» Task to carry out
Identify every row that contains the word "Instruction" and copy each of those rows in full.

╭─ Data entries

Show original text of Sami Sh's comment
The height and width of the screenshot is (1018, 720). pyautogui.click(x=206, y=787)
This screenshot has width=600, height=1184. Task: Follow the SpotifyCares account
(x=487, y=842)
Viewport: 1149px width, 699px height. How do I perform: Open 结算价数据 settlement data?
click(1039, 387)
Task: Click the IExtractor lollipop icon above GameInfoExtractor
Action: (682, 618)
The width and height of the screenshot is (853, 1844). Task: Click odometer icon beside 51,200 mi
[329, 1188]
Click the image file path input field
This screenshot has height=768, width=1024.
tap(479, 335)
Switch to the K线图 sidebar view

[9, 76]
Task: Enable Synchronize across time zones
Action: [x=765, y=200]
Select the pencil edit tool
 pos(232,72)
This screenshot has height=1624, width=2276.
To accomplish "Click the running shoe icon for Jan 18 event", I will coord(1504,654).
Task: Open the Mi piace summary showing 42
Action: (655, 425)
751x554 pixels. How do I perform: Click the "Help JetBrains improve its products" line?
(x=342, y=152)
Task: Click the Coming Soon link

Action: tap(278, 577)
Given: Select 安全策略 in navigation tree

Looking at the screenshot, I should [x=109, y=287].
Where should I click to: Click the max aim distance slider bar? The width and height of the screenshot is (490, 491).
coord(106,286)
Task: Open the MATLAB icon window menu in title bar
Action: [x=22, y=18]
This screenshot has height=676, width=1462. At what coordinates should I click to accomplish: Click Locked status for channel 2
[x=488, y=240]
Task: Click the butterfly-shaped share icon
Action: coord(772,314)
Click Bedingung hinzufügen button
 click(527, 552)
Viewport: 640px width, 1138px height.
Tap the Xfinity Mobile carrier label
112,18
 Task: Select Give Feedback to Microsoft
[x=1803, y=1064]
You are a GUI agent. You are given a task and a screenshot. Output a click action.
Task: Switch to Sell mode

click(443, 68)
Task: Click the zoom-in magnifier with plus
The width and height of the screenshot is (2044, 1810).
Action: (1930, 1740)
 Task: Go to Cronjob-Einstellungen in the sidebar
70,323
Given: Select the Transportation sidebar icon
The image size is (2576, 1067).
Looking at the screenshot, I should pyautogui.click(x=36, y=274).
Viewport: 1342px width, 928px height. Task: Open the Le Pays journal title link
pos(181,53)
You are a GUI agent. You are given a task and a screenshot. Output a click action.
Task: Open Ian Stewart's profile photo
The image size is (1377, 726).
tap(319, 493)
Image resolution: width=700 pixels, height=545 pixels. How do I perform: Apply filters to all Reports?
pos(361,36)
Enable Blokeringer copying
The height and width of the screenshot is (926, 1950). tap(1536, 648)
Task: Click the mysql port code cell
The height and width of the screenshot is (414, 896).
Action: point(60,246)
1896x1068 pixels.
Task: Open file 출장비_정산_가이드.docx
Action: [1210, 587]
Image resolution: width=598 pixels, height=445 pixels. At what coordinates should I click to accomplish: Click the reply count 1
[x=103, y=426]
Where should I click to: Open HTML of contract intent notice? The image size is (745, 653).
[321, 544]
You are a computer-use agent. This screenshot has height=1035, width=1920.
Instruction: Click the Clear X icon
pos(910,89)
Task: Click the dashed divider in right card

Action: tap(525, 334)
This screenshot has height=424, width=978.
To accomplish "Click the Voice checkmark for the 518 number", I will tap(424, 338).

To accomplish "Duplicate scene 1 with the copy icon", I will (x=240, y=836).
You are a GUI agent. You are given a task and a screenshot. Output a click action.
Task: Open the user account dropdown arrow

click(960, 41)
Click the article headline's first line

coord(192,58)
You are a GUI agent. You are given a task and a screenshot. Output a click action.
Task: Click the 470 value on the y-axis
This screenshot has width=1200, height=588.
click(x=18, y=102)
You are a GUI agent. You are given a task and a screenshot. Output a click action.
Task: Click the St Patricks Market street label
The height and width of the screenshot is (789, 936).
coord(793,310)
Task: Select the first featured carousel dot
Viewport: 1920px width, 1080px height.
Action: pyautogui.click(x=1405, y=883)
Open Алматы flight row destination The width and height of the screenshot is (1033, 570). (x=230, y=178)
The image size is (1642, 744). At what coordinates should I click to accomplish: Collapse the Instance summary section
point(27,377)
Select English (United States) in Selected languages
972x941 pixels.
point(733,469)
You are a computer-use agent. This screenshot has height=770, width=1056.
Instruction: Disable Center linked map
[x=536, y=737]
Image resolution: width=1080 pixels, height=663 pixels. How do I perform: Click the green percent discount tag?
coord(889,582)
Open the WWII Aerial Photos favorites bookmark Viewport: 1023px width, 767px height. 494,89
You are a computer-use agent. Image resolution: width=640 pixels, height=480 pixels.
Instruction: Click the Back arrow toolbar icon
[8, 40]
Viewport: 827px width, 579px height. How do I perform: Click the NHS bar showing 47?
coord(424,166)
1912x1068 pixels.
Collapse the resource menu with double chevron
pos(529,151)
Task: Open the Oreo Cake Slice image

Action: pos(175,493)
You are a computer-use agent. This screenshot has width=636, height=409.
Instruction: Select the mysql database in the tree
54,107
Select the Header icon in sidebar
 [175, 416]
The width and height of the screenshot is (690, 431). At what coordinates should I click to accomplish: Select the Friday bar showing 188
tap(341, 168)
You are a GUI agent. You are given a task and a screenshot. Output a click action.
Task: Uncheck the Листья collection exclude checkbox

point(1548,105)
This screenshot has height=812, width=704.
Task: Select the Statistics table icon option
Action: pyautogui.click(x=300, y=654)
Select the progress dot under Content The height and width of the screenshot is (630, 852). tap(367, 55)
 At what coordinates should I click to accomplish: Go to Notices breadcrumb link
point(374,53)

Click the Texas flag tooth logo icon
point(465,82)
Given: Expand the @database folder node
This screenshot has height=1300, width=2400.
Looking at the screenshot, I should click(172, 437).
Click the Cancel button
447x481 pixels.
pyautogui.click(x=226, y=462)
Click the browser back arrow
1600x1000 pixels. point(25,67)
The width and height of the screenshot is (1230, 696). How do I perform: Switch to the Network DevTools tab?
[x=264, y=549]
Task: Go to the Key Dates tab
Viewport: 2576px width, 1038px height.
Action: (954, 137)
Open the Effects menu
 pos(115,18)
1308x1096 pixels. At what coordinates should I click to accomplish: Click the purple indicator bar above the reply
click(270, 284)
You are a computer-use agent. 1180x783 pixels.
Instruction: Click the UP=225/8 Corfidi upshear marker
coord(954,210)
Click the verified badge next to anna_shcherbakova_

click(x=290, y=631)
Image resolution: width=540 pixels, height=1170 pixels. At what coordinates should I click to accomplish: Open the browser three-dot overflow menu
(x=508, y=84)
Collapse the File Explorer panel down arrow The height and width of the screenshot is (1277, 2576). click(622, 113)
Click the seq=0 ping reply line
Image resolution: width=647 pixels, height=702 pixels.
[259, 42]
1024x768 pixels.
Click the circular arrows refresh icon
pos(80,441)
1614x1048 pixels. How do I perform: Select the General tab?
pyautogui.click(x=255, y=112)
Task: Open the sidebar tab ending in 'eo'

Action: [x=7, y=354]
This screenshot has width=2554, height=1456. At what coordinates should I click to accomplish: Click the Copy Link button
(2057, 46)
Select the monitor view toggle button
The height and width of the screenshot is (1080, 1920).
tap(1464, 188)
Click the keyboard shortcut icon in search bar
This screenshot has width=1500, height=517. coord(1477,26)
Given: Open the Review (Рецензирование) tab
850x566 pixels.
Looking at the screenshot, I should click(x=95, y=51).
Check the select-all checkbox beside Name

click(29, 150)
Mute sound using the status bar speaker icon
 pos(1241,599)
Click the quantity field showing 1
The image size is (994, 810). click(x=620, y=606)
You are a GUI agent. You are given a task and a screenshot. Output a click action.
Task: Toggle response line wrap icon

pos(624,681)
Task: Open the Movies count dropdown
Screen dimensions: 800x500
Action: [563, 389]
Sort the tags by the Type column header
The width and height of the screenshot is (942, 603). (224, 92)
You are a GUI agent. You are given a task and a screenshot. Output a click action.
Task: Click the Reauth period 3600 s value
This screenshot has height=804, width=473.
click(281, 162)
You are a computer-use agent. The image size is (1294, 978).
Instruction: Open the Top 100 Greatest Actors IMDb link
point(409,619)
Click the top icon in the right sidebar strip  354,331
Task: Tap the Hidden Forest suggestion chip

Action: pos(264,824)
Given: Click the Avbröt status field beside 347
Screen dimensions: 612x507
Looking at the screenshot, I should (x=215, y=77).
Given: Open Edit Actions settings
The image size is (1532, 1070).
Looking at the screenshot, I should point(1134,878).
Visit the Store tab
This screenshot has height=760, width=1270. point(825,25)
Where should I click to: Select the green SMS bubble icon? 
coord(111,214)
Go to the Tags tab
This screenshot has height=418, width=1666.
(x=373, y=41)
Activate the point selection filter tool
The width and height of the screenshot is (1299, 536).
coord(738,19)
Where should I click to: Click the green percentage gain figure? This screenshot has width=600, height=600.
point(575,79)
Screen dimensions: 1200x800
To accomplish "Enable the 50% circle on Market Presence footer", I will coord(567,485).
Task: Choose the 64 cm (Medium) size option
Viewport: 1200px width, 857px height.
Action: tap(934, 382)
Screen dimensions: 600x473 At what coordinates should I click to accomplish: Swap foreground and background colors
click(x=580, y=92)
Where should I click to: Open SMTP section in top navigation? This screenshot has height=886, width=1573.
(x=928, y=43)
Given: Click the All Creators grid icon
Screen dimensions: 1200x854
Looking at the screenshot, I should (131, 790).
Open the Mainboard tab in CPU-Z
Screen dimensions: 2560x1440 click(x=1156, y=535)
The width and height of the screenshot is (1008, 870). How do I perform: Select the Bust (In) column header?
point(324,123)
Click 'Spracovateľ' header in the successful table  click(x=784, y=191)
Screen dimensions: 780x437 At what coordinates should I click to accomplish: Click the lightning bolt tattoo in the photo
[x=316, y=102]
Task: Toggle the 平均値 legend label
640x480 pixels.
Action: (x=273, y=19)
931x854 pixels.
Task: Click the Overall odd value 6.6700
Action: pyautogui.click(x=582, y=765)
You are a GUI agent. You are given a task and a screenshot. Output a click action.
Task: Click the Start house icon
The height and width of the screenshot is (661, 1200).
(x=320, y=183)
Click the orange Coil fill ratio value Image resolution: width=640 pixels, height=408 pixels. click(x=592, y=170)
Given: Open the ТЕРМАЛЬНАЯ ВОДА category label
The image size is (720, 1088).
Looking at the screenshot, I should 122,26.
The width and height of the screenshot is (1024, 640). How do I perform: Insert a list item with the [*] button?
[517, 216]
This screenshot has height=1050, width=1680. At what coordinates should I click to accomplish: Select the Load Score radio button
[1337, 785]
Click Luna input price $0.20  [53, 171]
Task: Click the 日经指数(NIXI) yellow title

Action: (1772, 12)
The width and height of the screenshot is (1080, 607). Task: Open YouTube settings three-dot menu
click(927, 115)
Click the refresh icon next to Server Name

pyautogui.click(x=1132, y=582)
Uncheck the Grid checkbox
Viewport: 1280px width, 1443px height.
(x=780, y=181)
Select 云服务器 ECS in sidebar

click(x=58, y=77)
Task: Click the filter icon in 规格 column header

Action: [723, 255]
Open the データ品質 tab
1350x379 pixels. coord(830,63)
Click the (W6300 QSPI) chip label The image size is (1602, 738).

╰─

» Solution to the exercise
Instruction: Click the Clear X icon
Instruction: Disable Center linked map
Instruction: Click the Back arrow toolbar icon
Instruction: Select the mysql database in the tree
Instruction: Click the UP=225/8 Corfidi upshear marker
Instruction: Open the Top 100 Greatest Actors IMDb link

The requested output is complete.